Case series have shown immediate improvements in urine output and serum creatinine after laparoscopic splenectomy in some patients with severe, refractory ABMR.
In cases where patients developed ABMR after living-donor kidney transplantation, splenectomy followed by plasmapheresis and IVIG led to the return of allograft function within 48 hours.
However, the lack of supporting evidence regarding the safety and efficacy of splenectomy compared to medical therapy means it is not routinely recommended.
Approach to Treatment
ABMR, like TCMR, can be diagnosed clinically via for-cause or subclinically through protocol biopsies. Management varies by transplant centers and usually includes high-dose steroids, plasmapheresis, and IVIG, with variation in other therapies.
Consensus guidelines by the transplant society guide management. Timing and chronic changes in ABMR are crucial. Plasmapheresis, though occasionally used, doesn’t address the root cause and should be used sparingly.
Plasmapheresis and IVIG are standard treatments despite some uncertainty, while rituximab is ineffective, and the role of bortezomib and complement inhibitors is unclear. Figure 2 outlines an algorithm combining consensus recommendations and clinical experience.
Conclusions
In summary, rejection is a significant concern in kidney transplantation, impacting long-term outcomes. Treatment varies for T-cell-mediated and antibody-mediated rejection, with the Banff classification system aiding diagnosis.

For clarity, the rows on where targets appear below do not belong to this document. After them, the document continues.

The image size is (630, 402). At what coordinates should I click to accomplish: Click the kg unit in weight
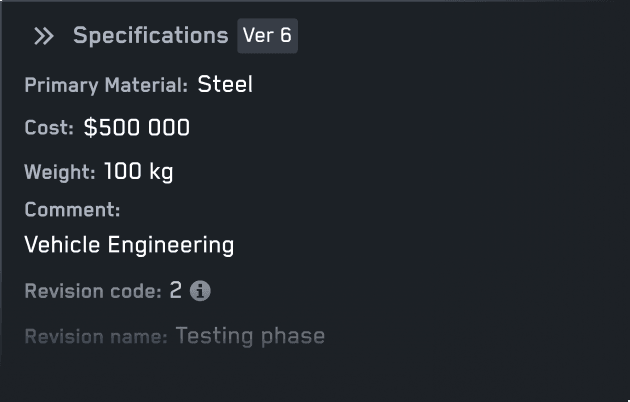161,173
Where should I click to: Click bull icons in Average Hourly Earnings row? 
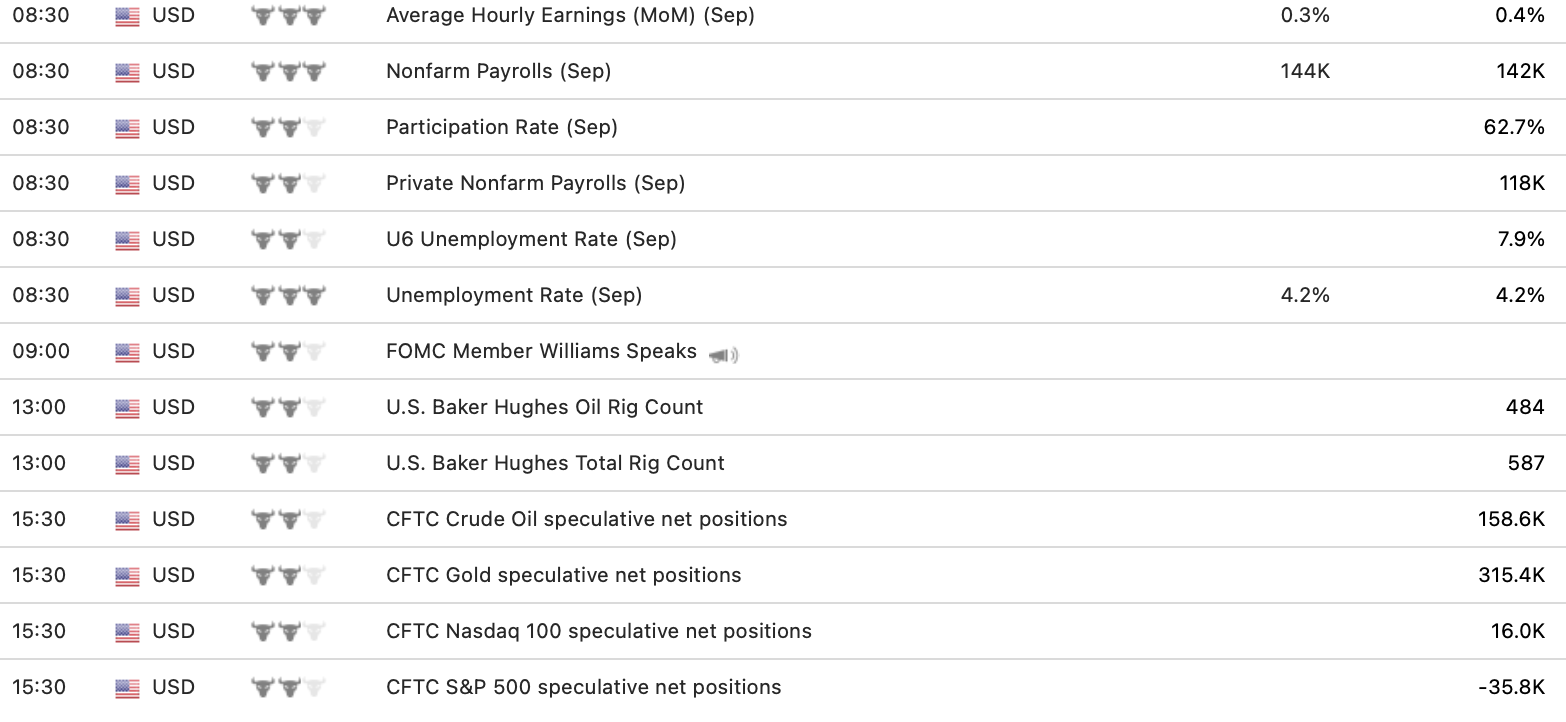288,16
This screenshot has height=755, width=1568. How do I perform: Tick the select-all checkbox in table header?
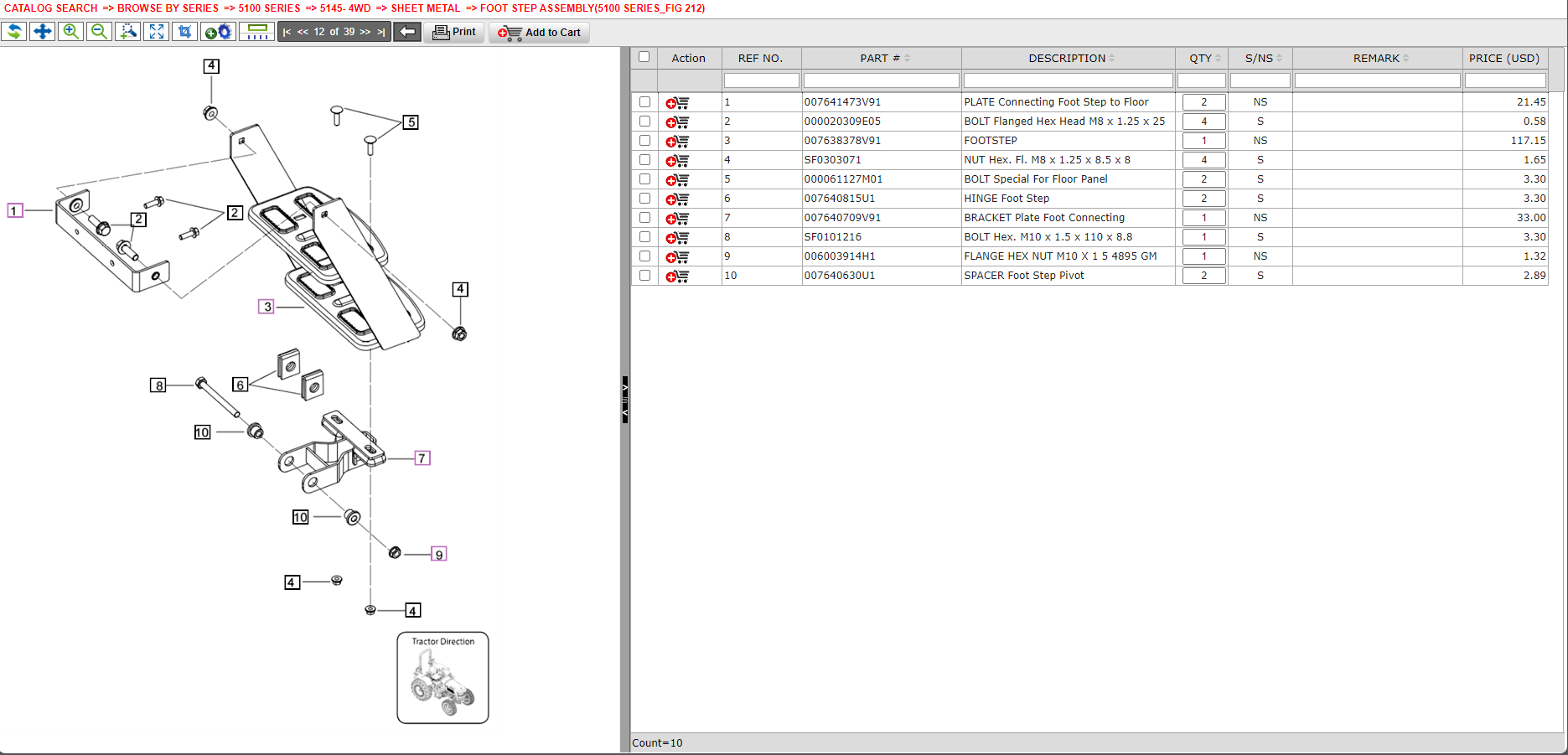(644, 57)
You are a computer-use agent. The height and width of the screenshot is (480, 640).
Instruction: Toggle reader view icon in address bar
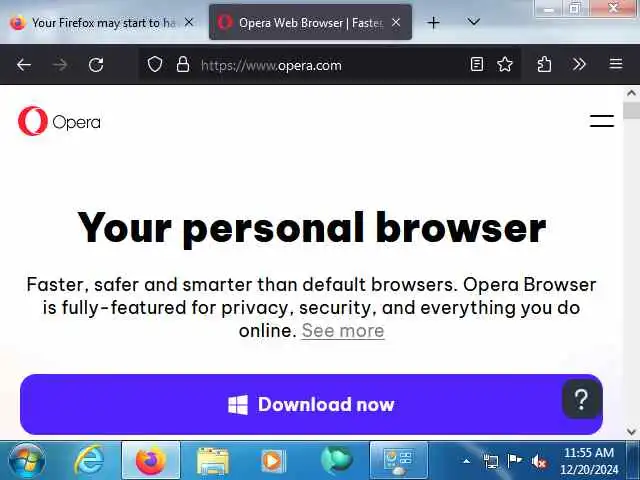tap(477, 64)
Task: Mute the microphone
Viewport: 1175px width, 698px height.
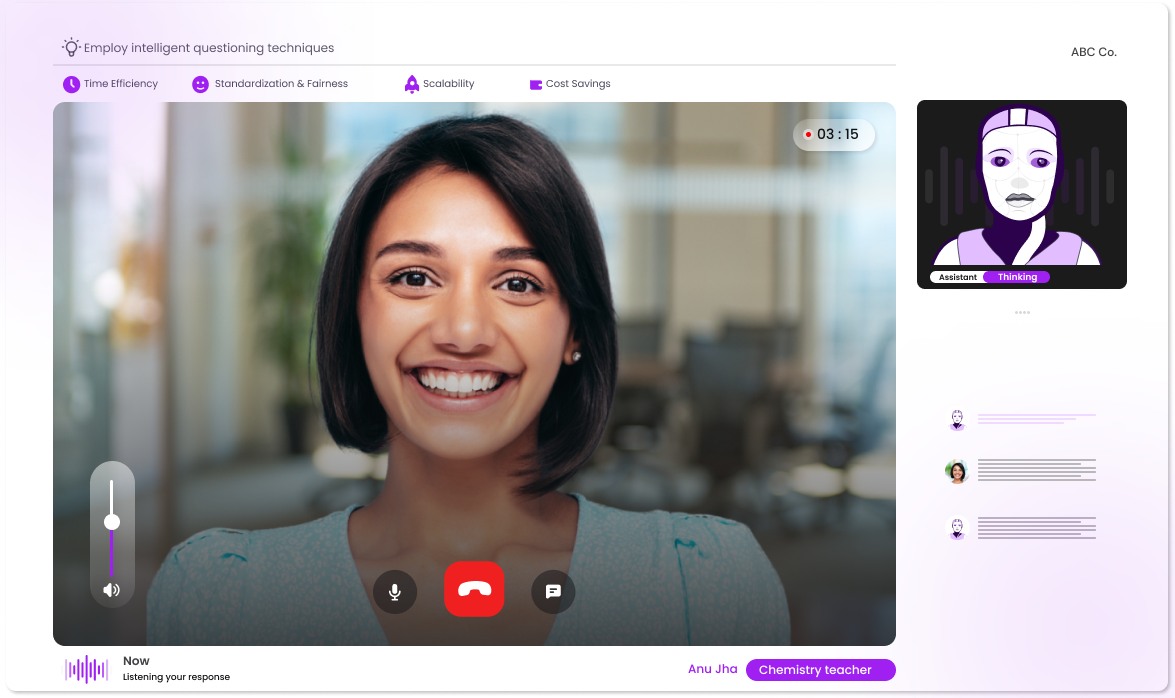Action: pos(395,591)
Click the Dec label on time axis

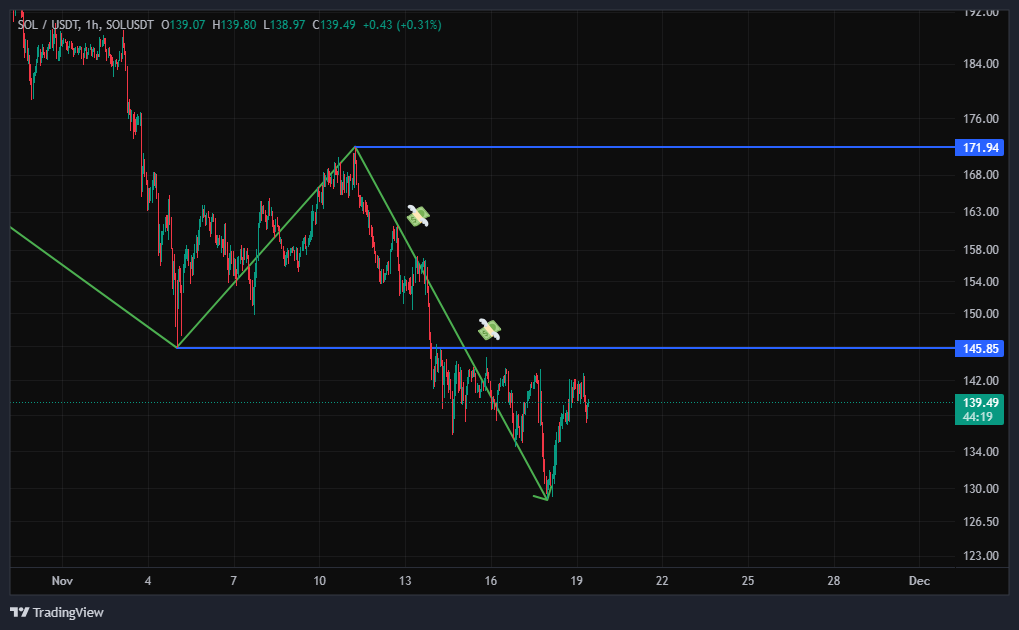pyautogui.click(x=919, y=581)
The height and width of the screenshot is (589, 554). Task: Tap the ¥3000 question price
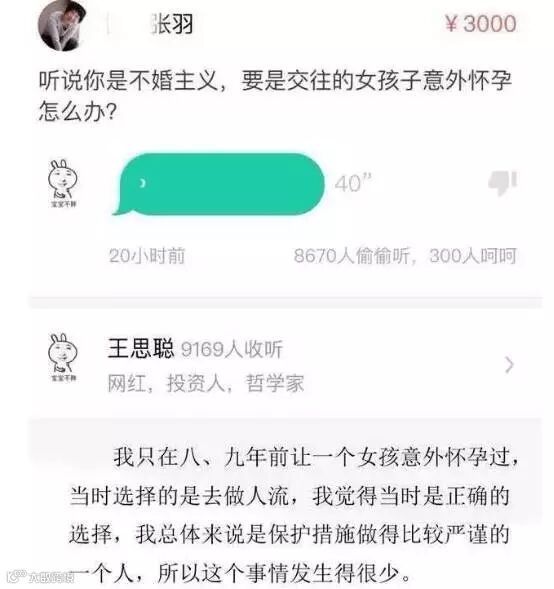point(480,24)
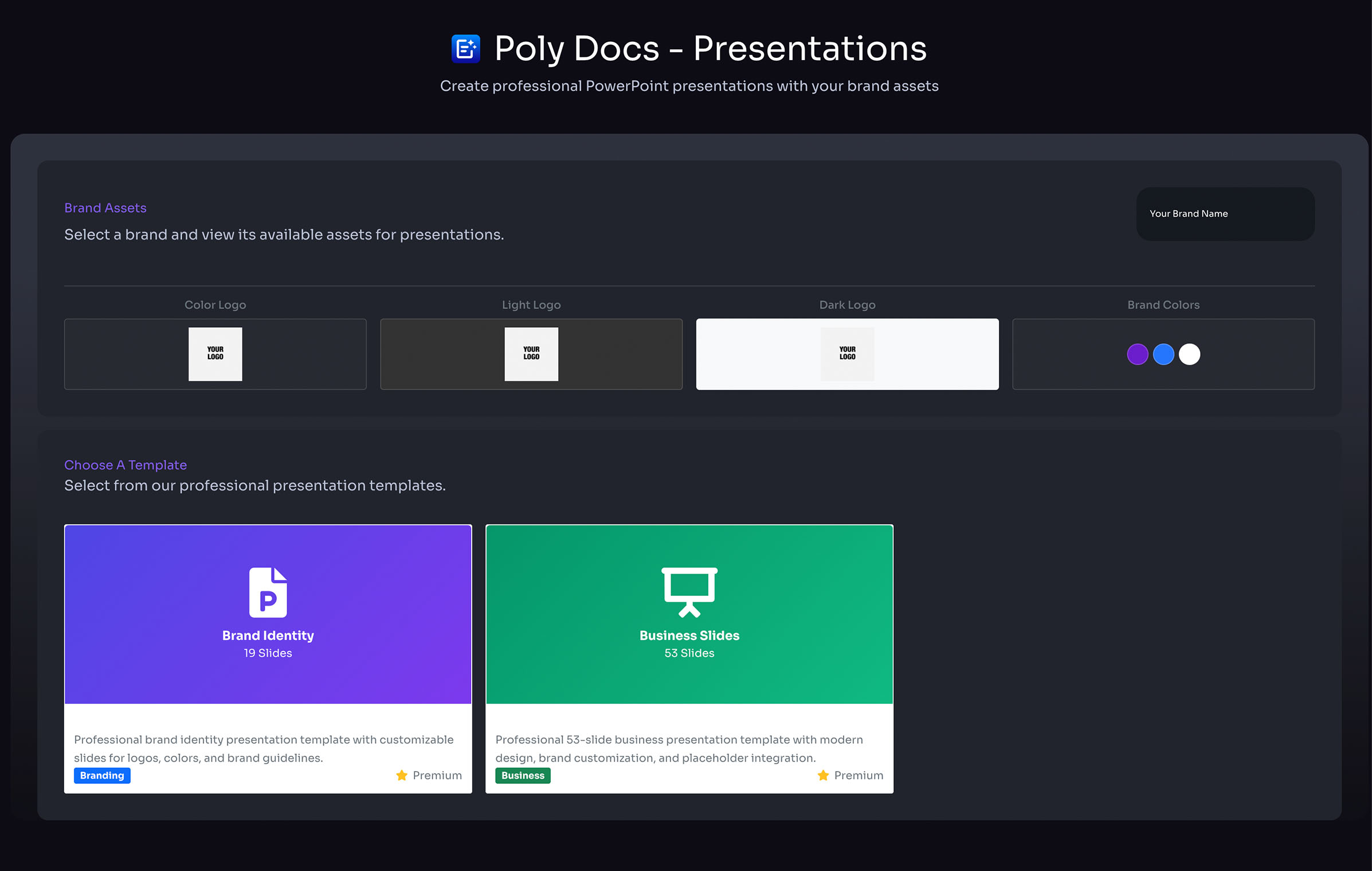The image size is (1372, 871).
Task: Click the Choose A Template heading link
Action: 126,465
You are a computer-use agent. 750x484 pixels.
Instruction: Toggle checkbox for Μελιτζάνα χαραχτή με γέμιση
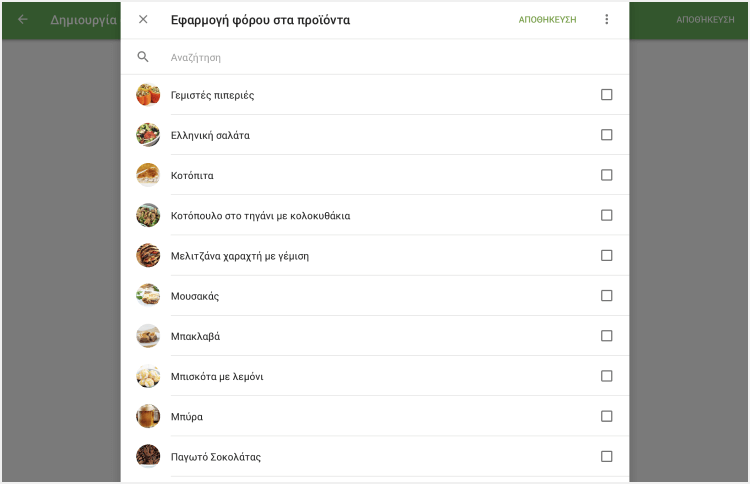pyautogui.click(x=607, y=255)
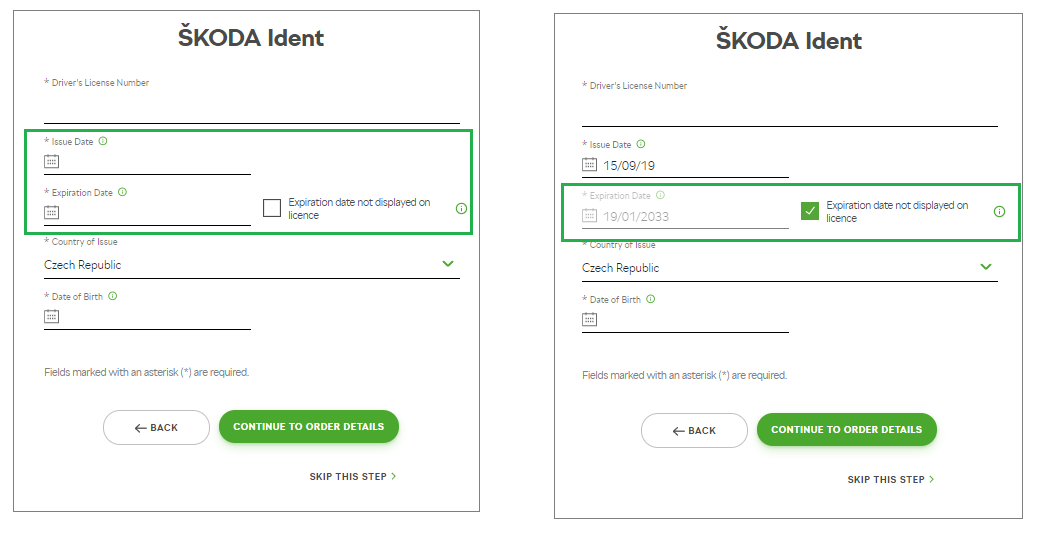Click Issue Date field showing 15/09/19

pyautogui.click(x=685, y=166)
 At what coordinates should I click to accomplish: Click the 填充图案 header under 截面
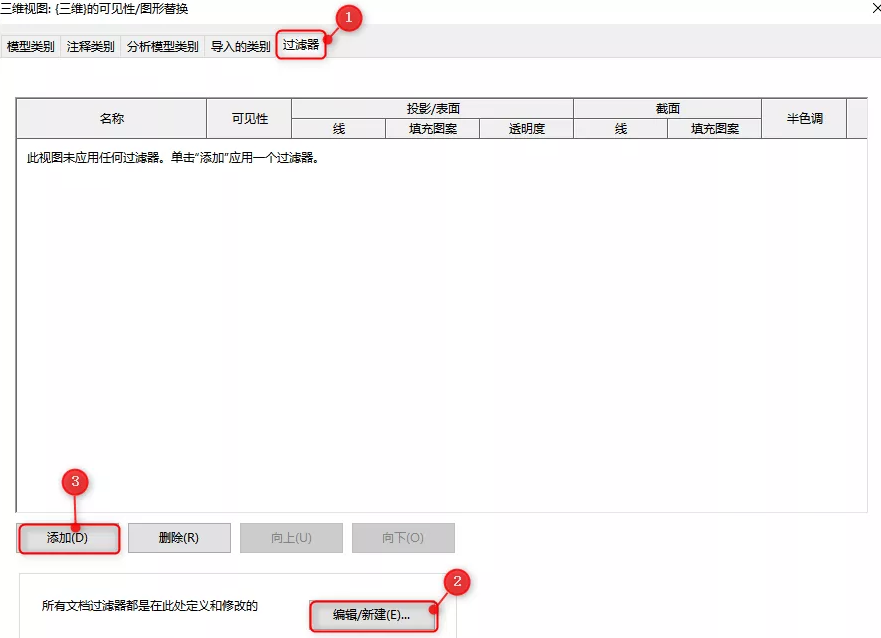(716, 128)
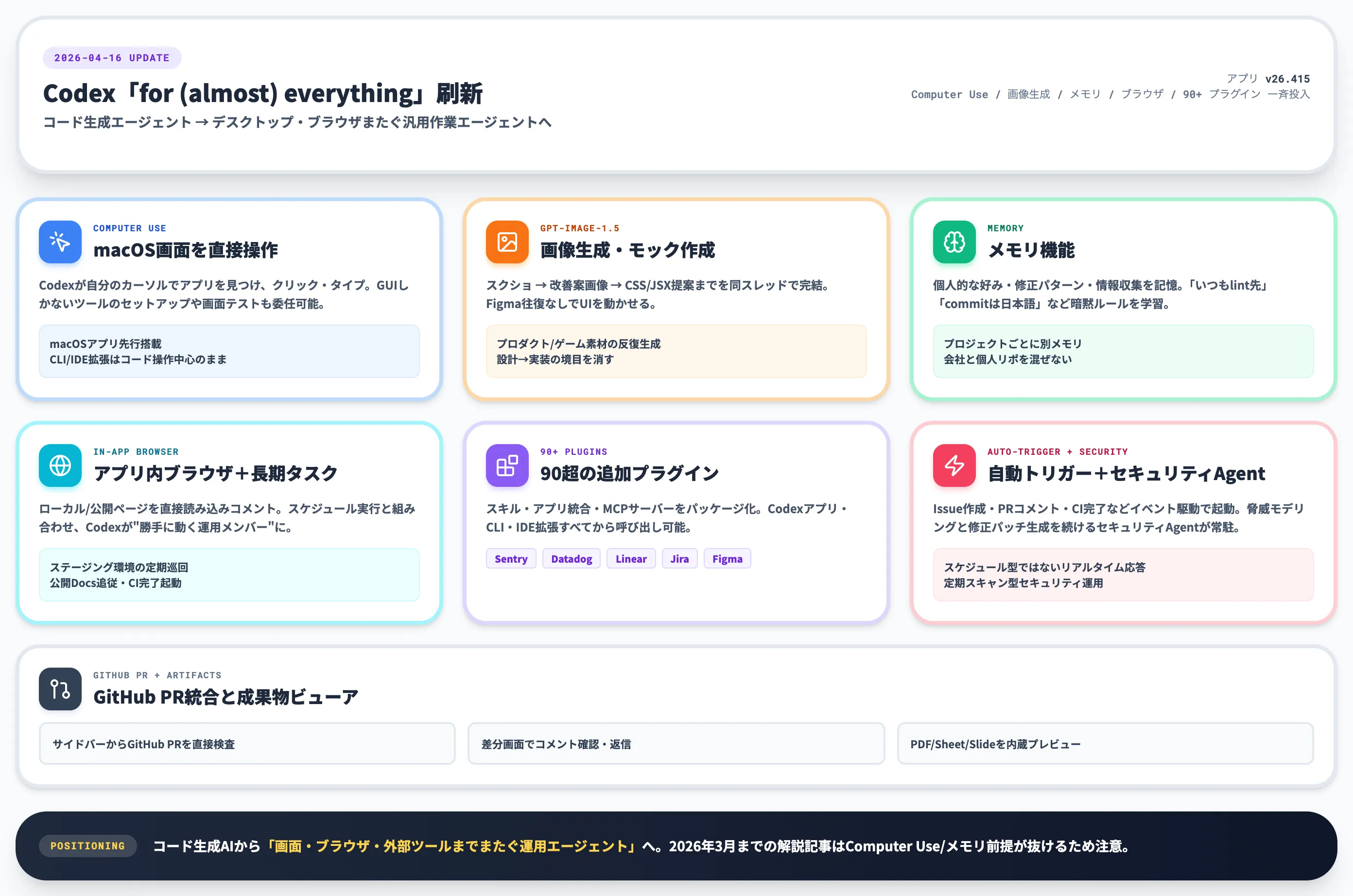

TCMR is treated with corticosteroids and T-cell-depleting agents. ABMR involves therapies like corticosteroids, plasmapheresis, and IVIG. Efficacy varies. Maintaining immunosuppression is crucial to prevent further rejection.
Emerging therapies like IL-6 inhibitors, carfilzomib, and Daratumumab hold promise. Combining therapies may be necessary, but their use should be rigorously tested in controlled trials to balance infection risk with benefits.